When I was 40 and pregnant with my youngest child, I remarked to my husband one day, “You know, when this baby graduates from college, I’ll be 62 years old.”
My oldest daughter Kate, who was 5 at the time, must have overheard me, because the next day she announced, “You know, Mom, when the baby gets out of college, you’ll be almost dead!”
A new study finds that women who had their last child when they were 33 or older lived longer than those who had their last child by 29. It doesn’t necessarily mean one causes the other—it’s possible that being healthy enough to get pregnant later also causes longevity—but it’s encouraging news for those of us who waited until our late 30s to have children.
That news has been coming more quickly in recent years. As I noted in my book The Impatient Woman’s Guide to Getting Pregnant, the scary statistic that one out of three women over 35 will not be pregnant after a year of trying comes from an analysis of French birth records between 1670 and 1830. Studies of more modern populations find fairly high fertility in a woman’s late 30s. About 80 percent of women 35-39 will get pregnant naturally in a year of trying. That’s barely different from the 85 percent of under 35’s who will succeed.
Other recent good news for older women and fertility comes from an unlikely source: statistics from in vitro fertilization (IVF) clinics. Until just a few years ago, IVF success rates for older women were depressingly low. As of 2011—the most recent national statistics available—only 27 percent of women in their late 30s had a baby after one IVF cycle, compared to 40 percent of those under 35. For women spending upwards of $10,000 in a last-ditch effort to have a baby, such a reduction in chances can be devastating.
But that was 2011. IVF clinics can now identify chromosomally normal embryos—those that will grow into a healthy baby—through a procedure called comprehensive chromosome screening (CCS). Pregnancy rates after the transfer of normal embryos can top 70 percent. In a study published in March in Fertility and Sterility, researchers from Reproductive Medicine Associates of New Jersey found that more than half (57 percent) of embryos from women in their late 30s were chromosomally normal. Almost all 35 to 39-year-old women—92 percent—had at least one normal embryo to transfer after a single IVF cycle.

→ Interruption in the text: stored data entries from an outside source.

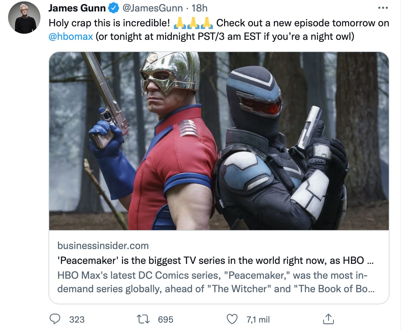
Task: Click the businessinsider.com domain label
Action: pos(103,245)
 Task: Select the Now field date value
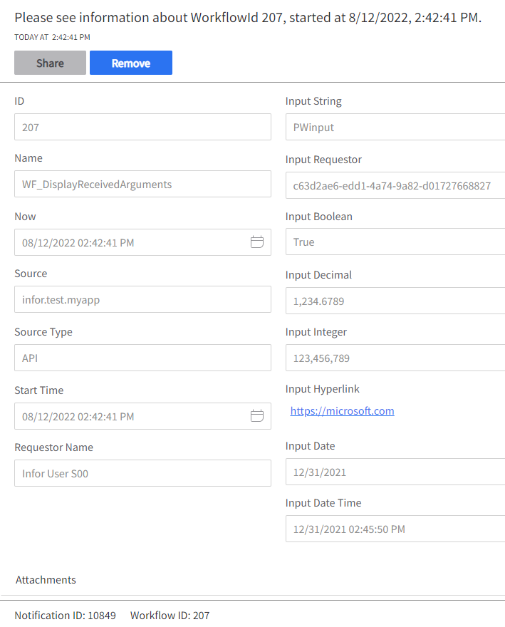pos(128,242)
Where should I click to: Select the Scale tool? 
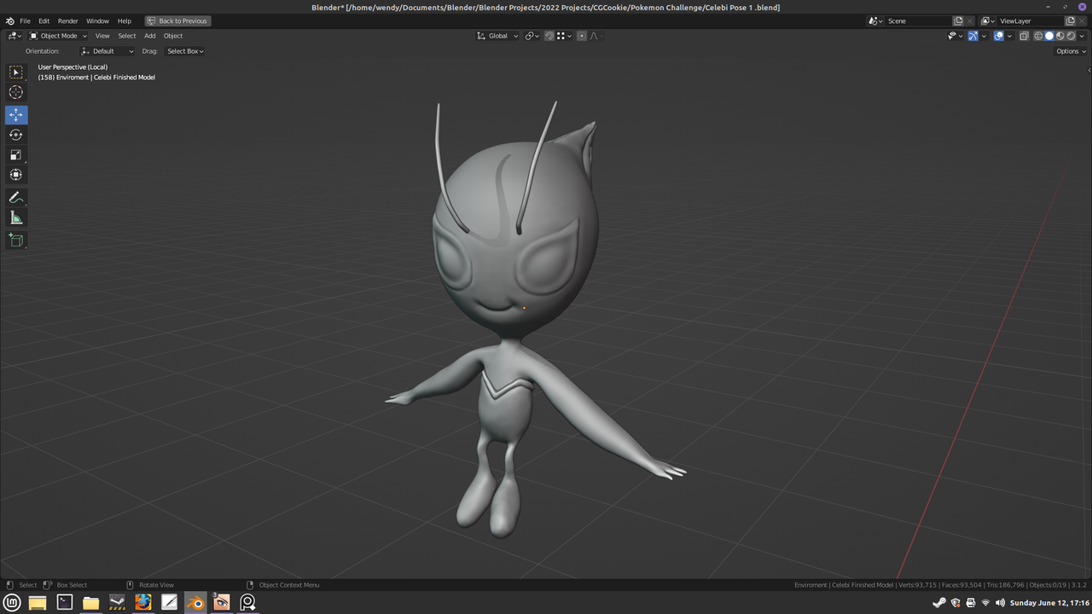click(16, 154)
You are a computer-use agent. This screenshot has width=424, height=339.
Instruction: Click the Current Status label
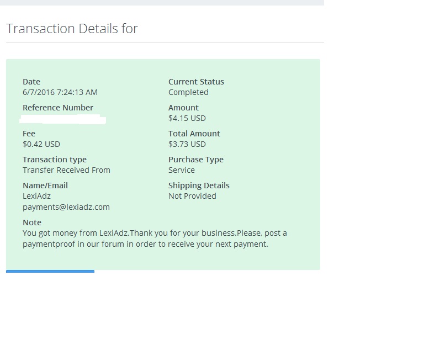(x=196, y=82)
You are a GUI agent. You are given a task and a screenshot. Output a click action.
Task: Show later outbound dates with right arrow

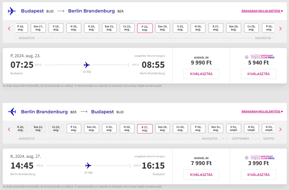click(280, 29)
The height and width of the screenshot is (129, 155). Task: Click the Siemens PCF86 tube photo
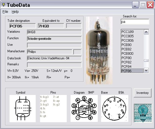coord(99,51)
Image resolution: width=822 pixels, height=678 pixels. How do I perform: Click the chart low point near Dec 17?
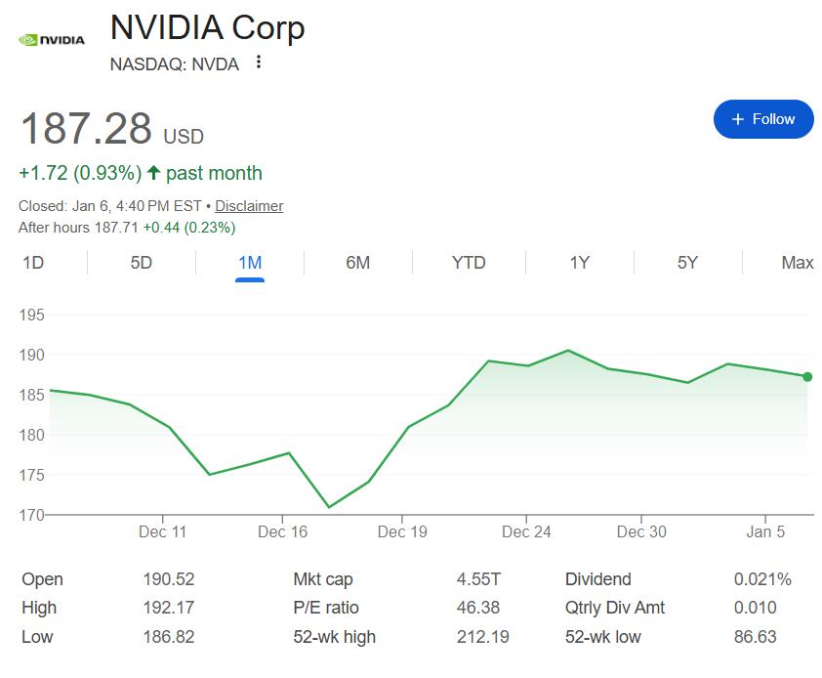coord(329,507)
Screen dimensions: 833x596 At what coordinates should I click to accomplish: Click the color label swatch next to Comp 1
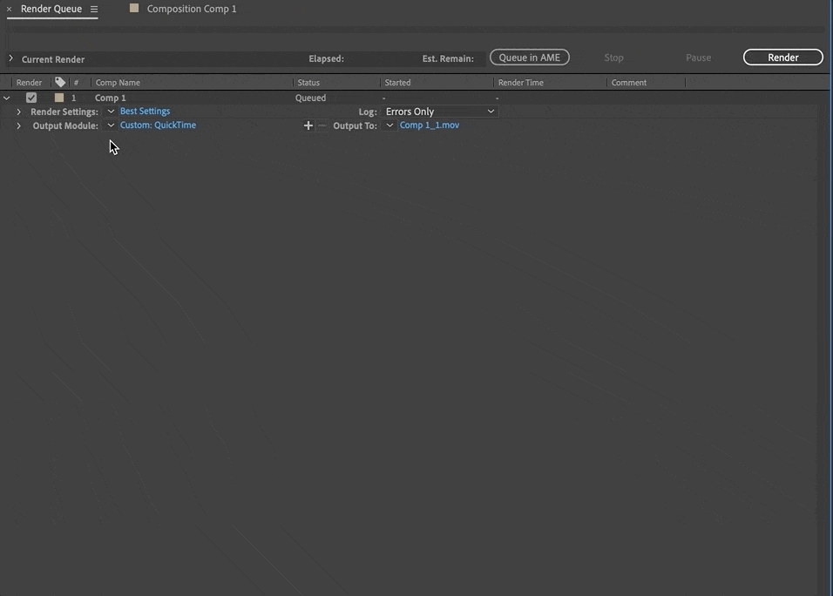[x=59, y=98]
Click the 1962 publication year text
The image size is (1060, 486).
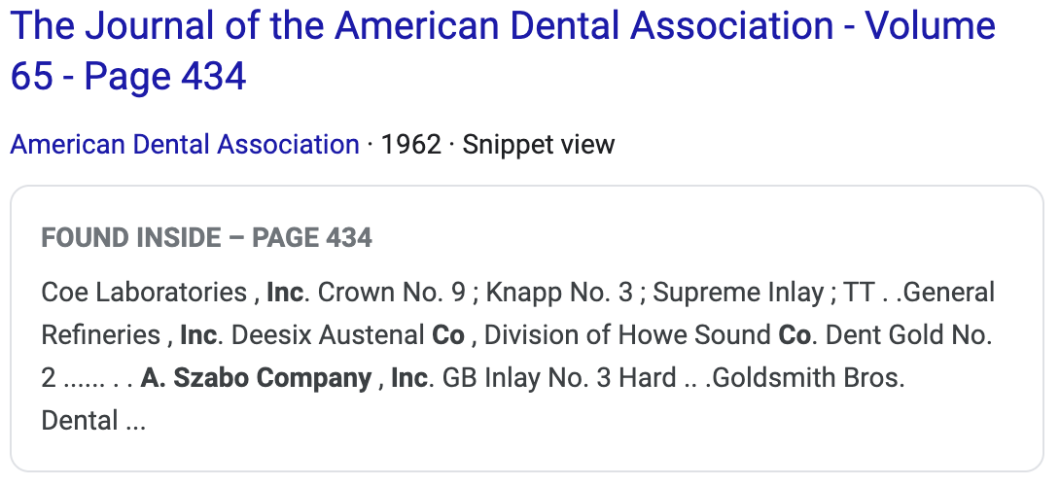(x=412, y=145)

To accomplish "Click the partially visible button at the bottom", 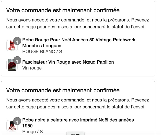I will pos(75,134).
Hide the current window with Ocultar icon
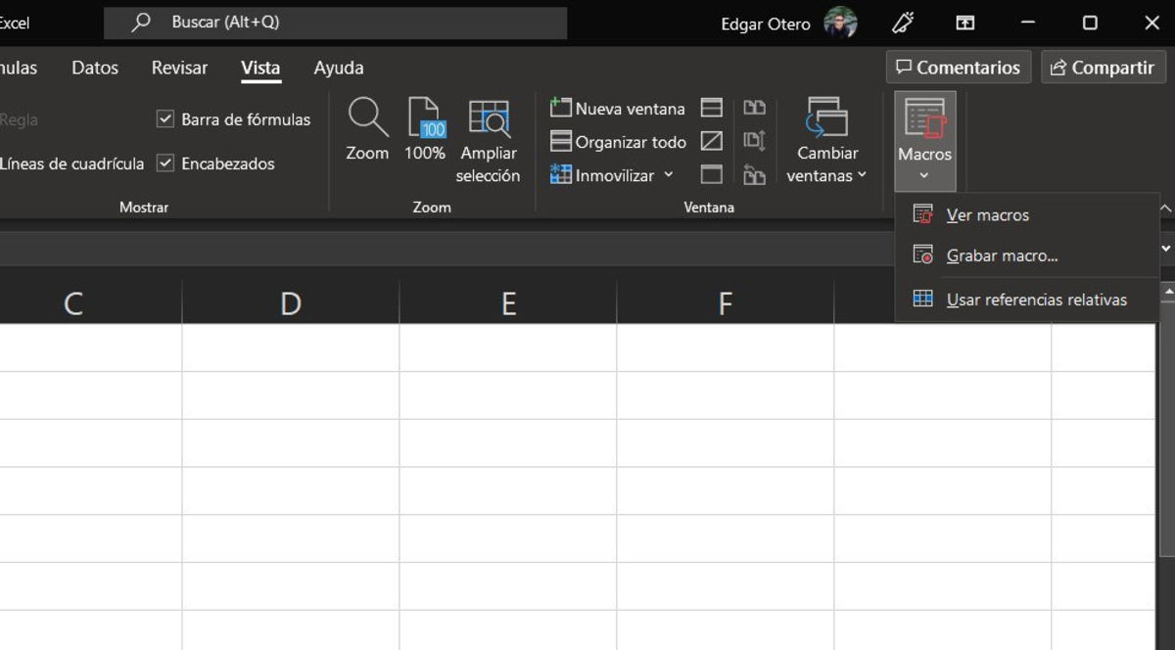The height and width of the screenshot is (650, 1175). coord(711,141)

Although most women will not need IVF, such studies are useful. They eliminate many of the extraneous factors that can bias studies of natural conception, such as older couples having sex less often. Even so, the IVF and natural conception studies come to the same conclusion: Women’s fertility is fairly high through their late 30s. The real reductions come only after age 40; 42 percent of 40-year-old women’s embryos were normal, which sunk to 12 percent by age 44. The percentage without any normal embryos to transfer was virtually unchanged between the ages of 29 and 37, rose slightly for 38-to-40-year-olds, and was not over 50 percent until age 44.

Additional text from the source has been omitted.